| Exercise text |
————————
I’m sure you’ve seen this message (or something similar) on the bottom of a website when you’re shopping for clothes or a trip: “3 left at this price!” It’s a classic example of a nudge, one designed to get a consumer to make a purchase quickly.
But what exactly is a nudge? Why have startup brands adopted the use of nudges? And how does the growth of digital brands and products change our understanding of nudges?
How do you nudge your customer closer to a sale?
The concept of the nudge was made popular by a 2008 book called “Nudge: Improving Decisions About Health, Wealth, and Happiness,” written by Richard Thaler and Cass Sunstein.
In the book, Thaler and Sunstein define a nudge as “any aspect of the choice architecture that alters people’s behavior in a predictable way without forbidding any options or significantly changing their economic incentives.”
Because human beings are fundamentally irrational and make illogical decisions, they’re susceptible to nudging, or influence, which oftentimes play on our psychological biases and preferences to incentivize a desired action.
————————
| What the exercise asks |
According to the nudge text, who wrote the 2008 book that made the concept of the nudge popular? The lines that come next have nothing to do with the nudge text.

| Entries supplied |
————————
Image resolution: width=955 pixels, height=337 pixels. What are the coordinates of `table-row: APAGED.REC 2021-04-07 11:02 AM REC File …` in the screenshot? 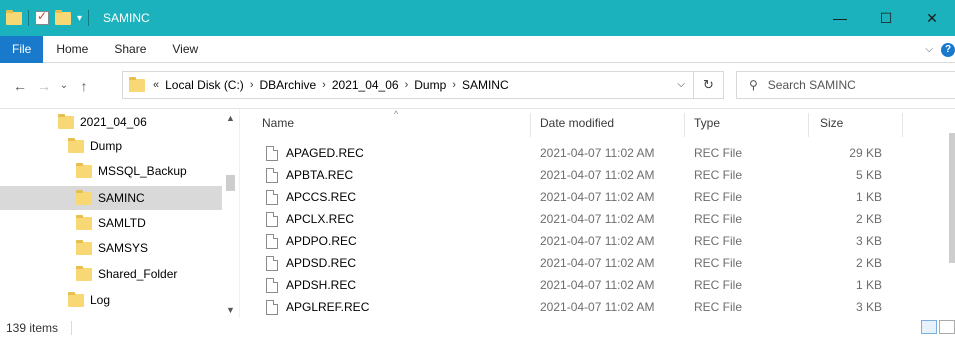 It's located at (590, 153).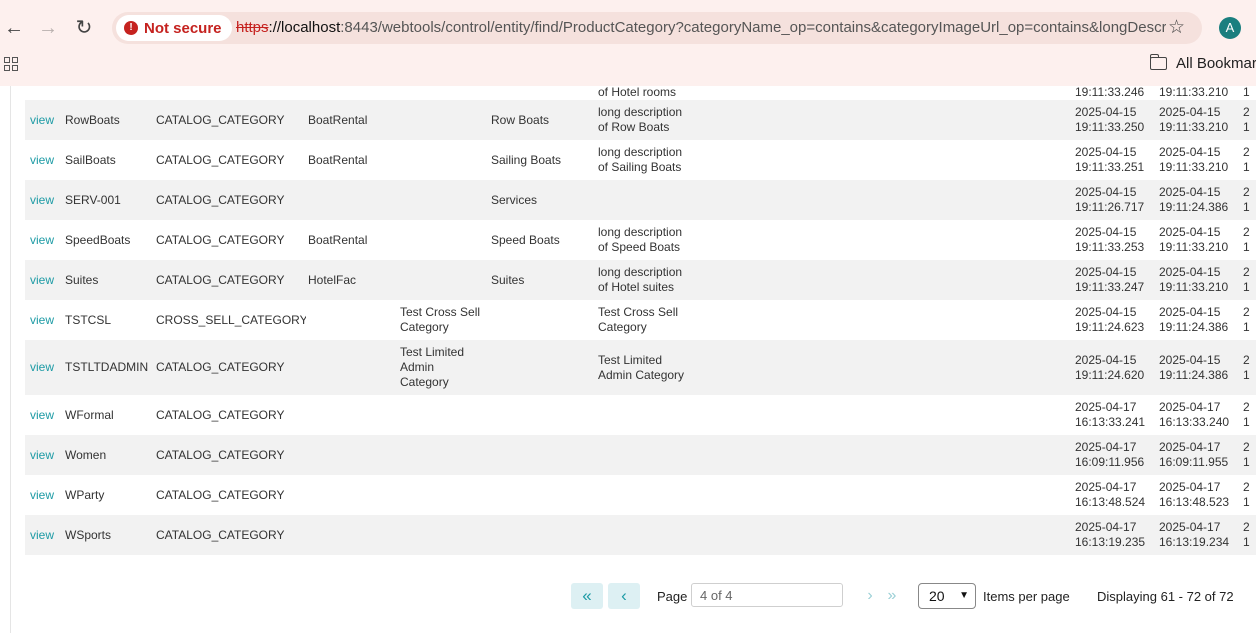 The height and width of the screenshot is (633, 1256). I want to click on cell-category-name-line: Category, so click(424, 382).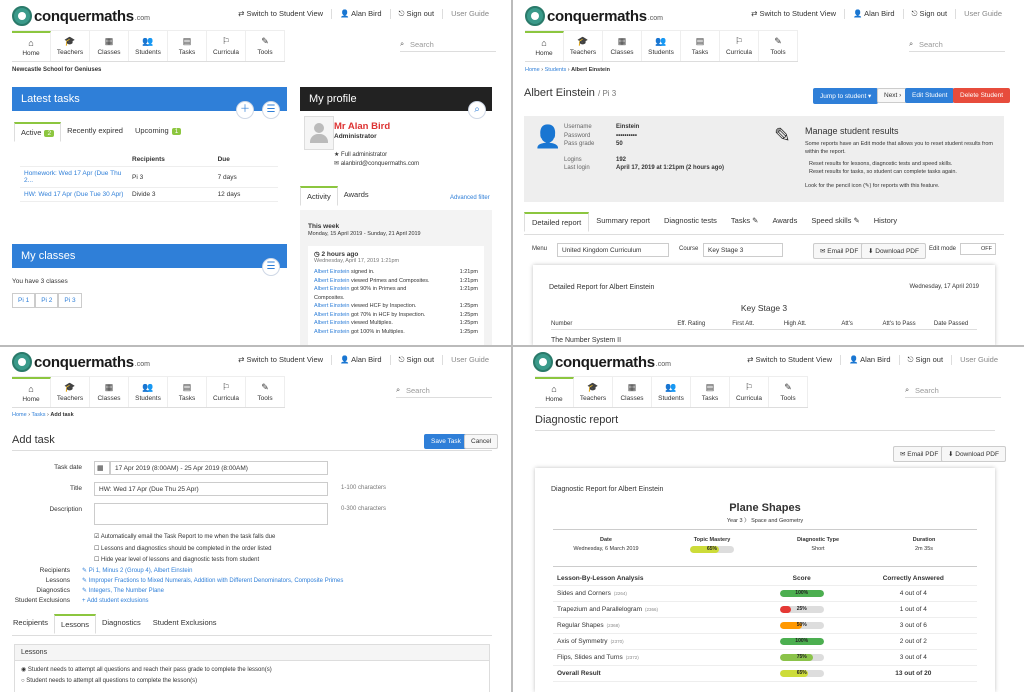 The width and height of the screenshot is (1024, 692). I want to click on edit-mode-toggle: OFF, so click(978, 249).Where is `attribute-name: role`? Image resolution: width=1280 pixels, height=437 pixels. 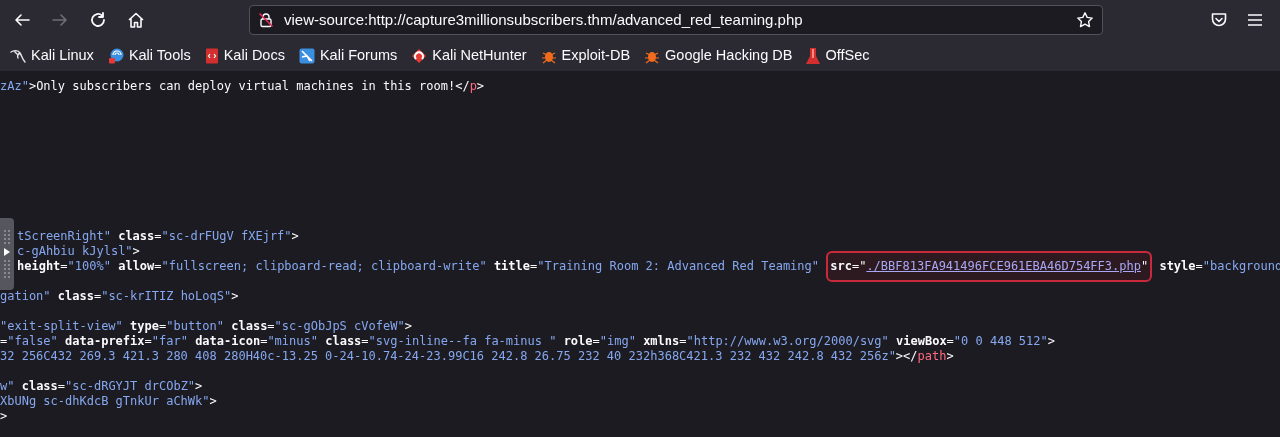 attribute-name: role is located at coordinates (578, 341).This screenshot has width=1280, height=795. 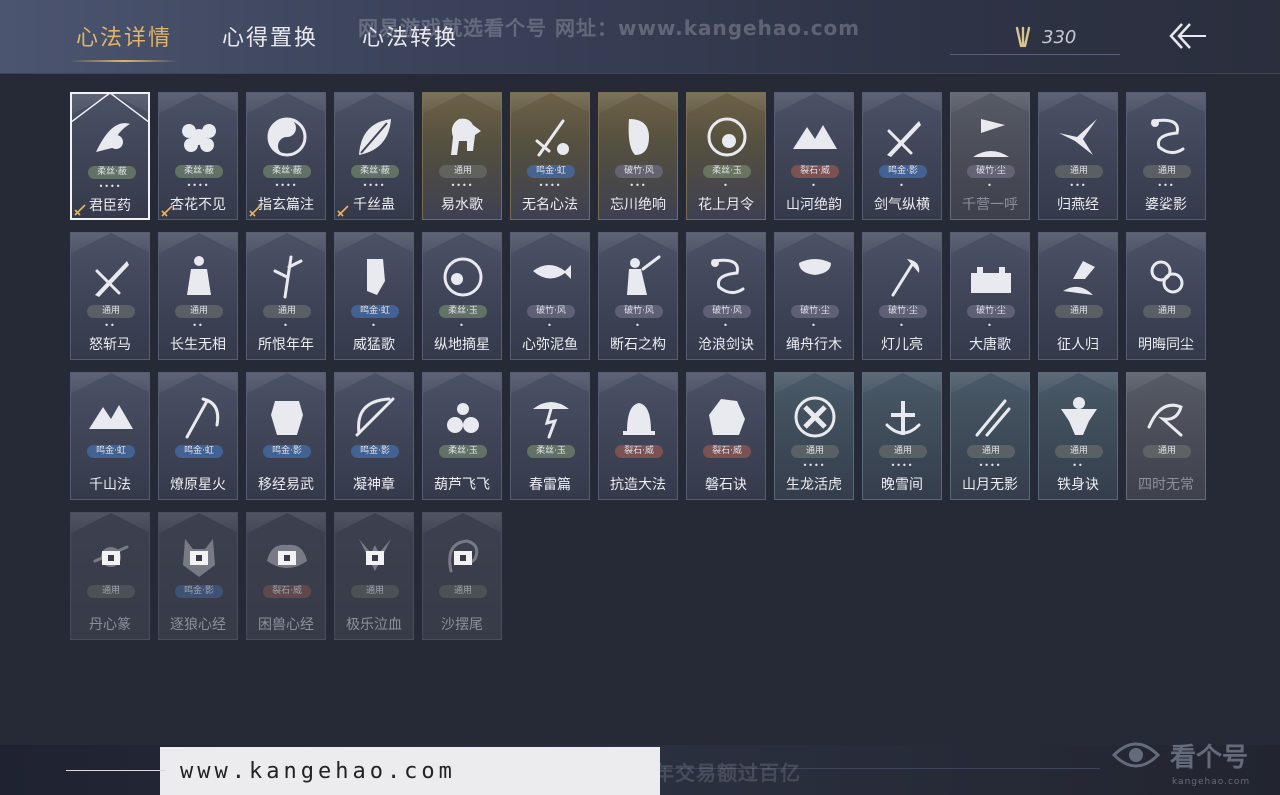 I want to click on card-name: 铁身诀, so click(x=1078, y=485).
————————
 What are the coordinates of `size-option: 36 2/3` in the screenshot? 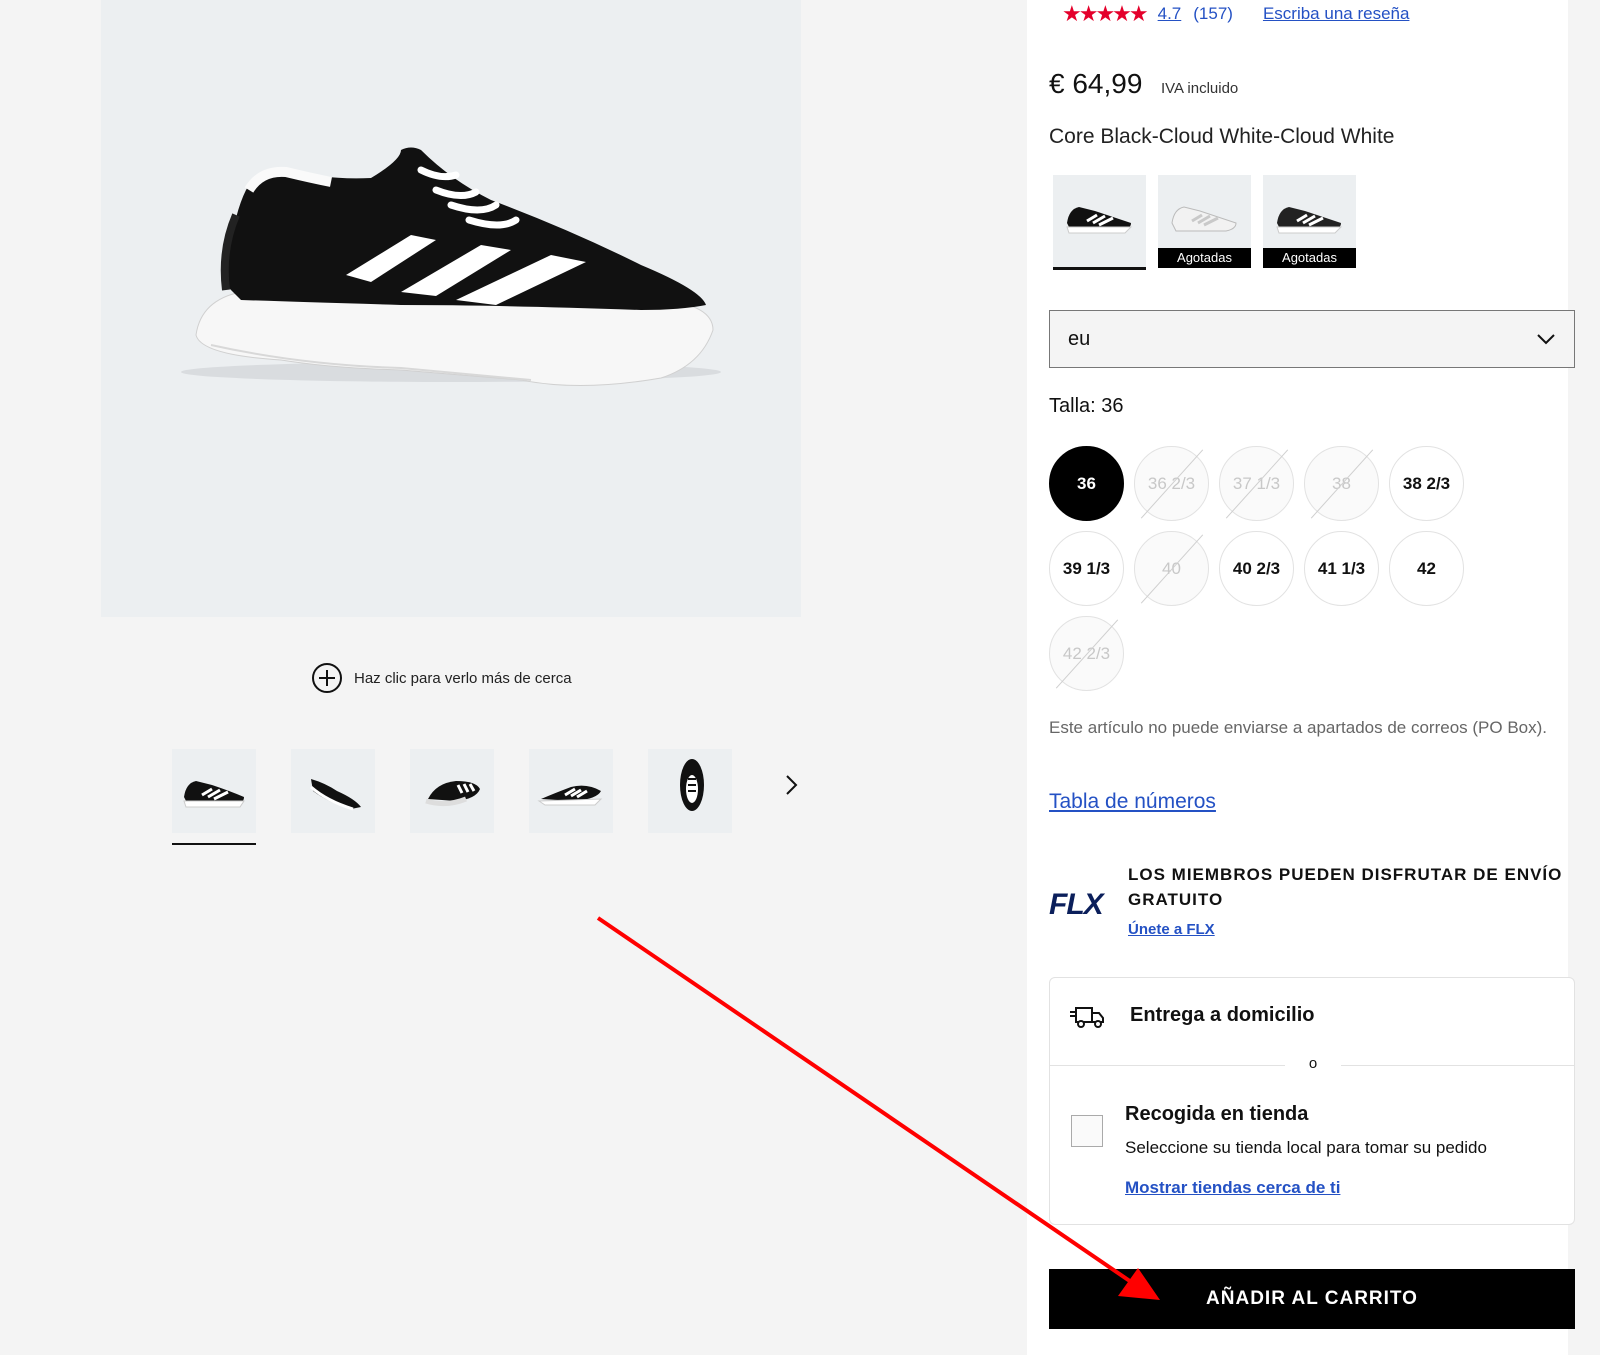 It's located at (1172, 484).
————————
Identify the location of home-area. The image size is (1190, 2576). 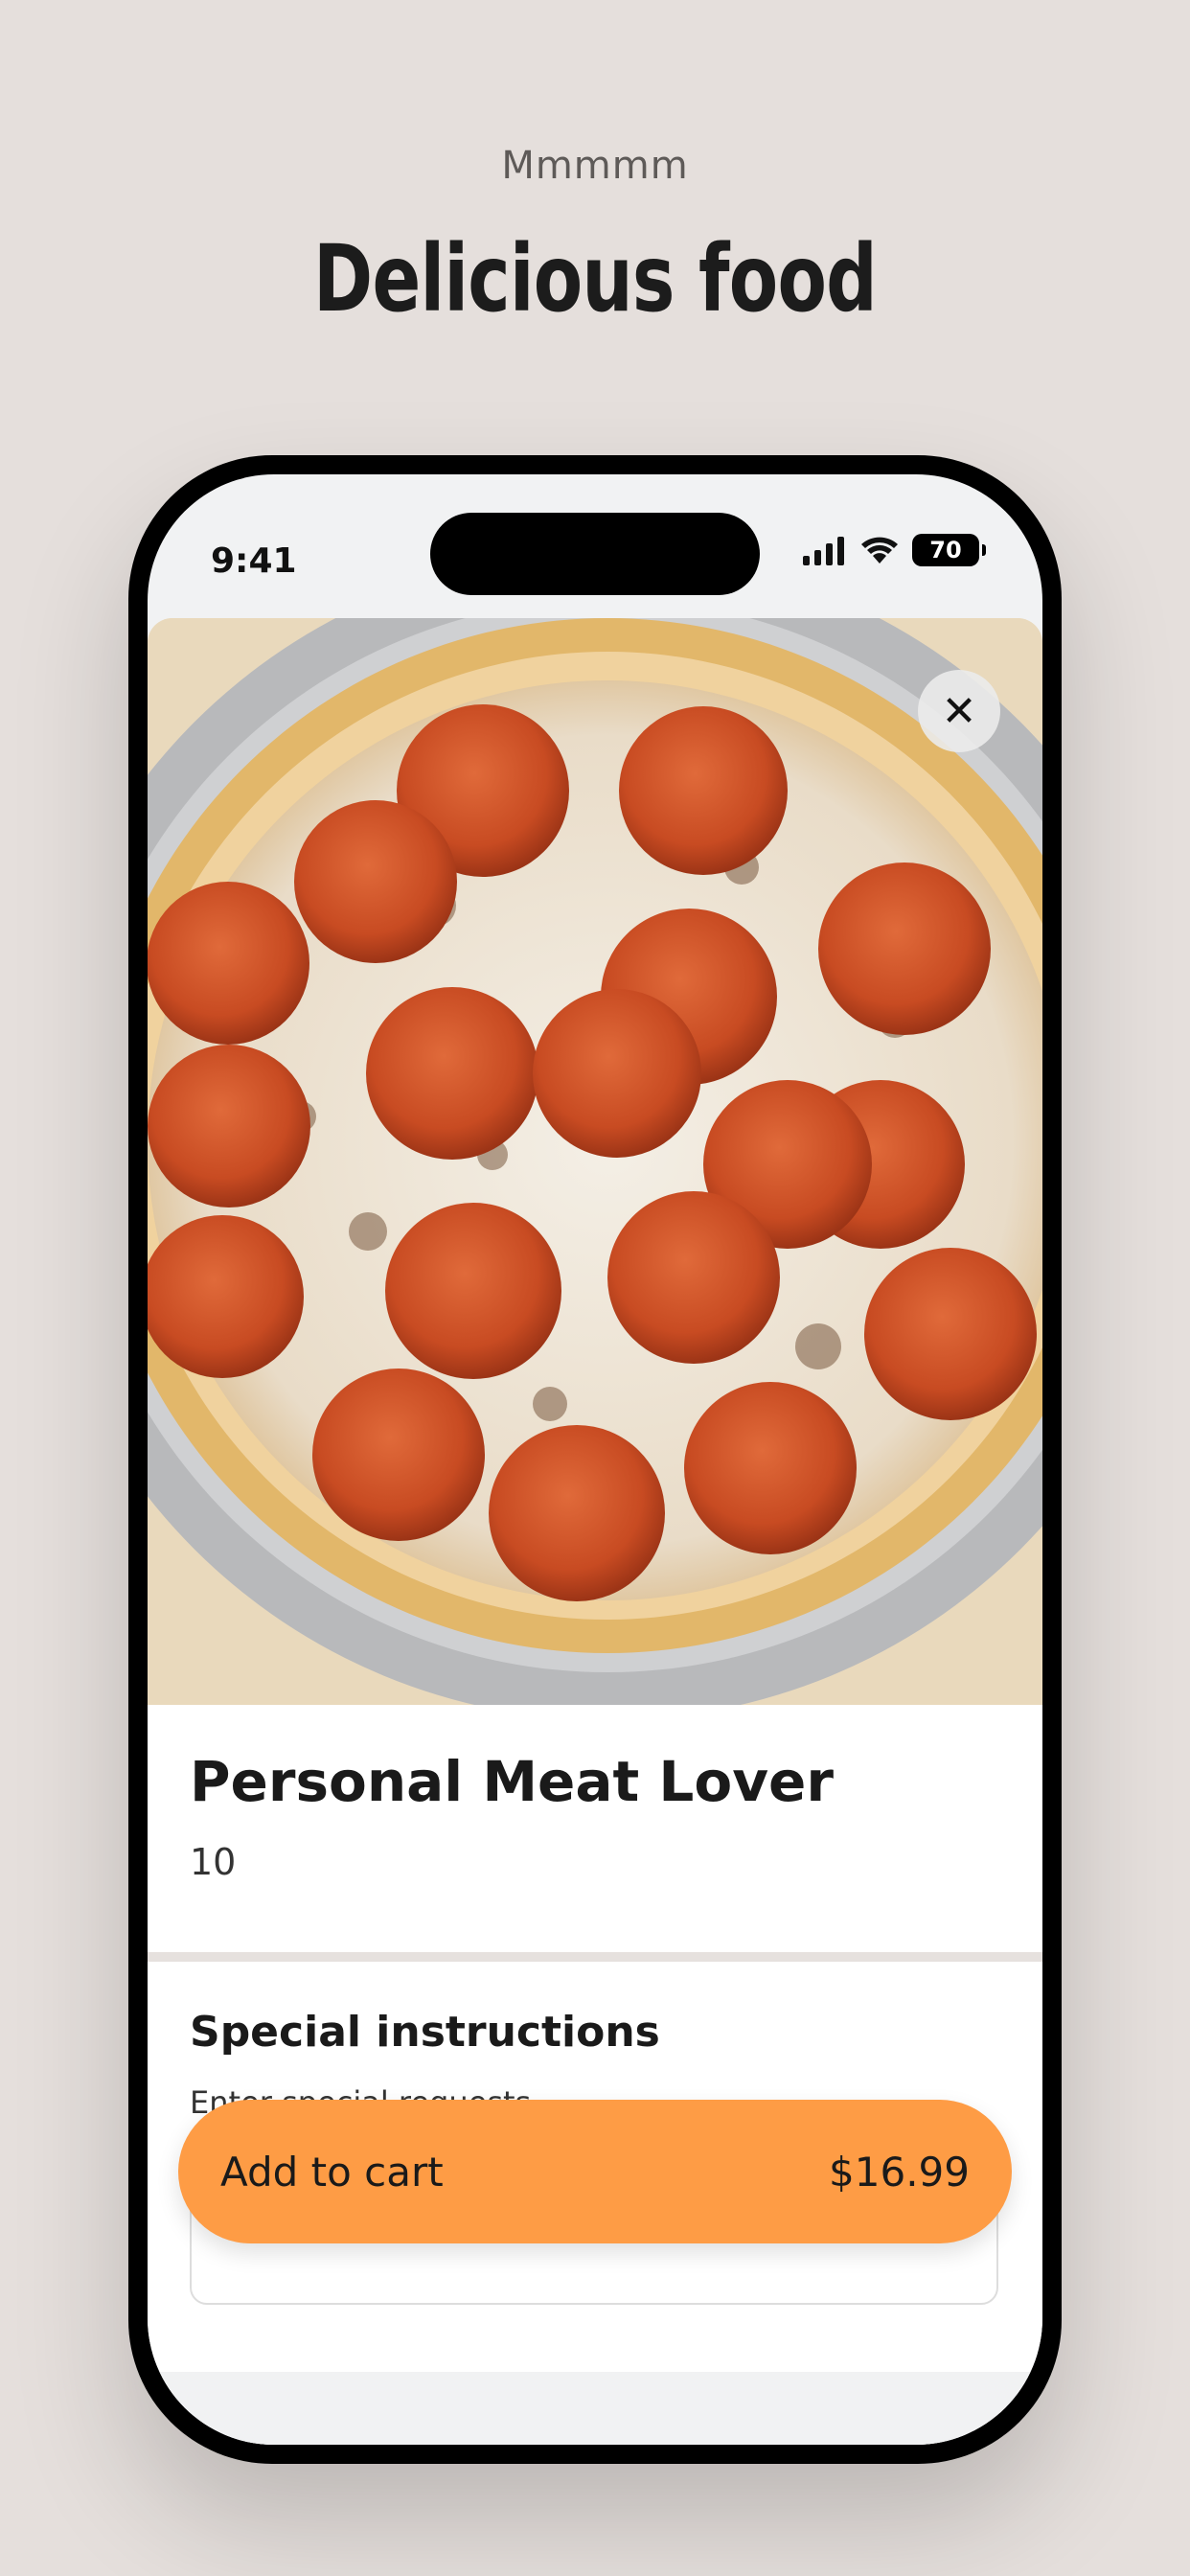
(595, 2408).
————————
| Answer space |
Richard Thaler and Cass Sunstein.